- _Record set_
● ● ● ● ●

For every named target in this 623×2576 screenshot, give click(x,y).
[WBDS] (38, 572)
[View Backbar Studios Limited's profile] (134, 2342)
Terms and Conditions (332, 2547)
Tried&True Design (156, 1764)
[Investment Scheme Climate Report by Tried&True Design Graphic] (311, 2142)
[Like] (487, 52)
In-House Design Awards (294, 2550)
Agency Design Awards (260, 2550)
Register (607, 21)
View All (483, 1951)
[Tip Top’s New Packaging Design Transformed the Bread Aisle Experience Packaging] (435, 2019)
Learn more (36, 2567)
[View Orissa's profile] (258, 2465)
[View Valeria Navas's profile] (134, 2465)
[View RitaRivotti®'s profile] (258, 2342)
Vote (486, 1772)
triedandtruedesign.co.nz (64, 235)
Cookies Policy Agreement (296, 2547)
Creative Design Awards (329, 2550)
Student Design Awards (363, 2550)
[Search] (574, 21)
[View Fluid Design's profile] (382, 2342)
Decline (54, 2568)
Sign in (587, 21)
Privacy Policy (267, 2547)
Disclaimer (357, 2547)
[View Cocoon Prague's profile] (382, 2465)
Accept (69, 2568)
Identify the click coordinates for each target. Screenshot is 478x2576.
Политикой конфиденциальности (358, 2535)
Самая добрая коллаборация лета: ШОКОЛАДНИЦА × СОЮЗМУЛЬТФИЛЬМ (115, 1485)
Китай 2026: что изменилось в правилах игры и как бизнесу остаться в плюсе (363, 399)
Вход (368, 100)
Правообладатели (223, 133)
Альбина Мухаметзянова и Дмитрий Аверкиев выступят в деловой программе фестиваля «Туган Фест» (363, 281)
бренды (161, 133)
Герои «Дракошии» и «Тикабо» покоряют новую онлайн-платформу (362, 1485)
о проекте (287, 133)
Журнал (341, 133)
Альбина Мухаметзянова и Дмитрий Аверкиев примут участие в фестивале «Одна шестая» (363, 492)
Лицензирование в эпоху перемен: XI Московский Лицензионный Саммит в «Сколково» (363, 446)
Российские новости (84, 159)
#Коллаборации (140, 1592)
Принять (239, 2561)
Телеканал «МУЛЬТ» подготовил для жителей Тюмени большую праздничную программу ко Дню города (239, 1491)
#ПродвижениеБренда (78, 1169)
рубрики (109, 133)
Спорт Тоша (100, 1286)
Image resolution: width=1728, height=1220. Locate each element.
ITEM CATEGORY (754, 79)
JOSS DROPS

● ● ● ● ●

- _Exercise_
Show the lines above that include "Policy".

- _Exercise solution_
Cookies Policy Agreement (296, 2547)
Privacy Policy (267, 2547)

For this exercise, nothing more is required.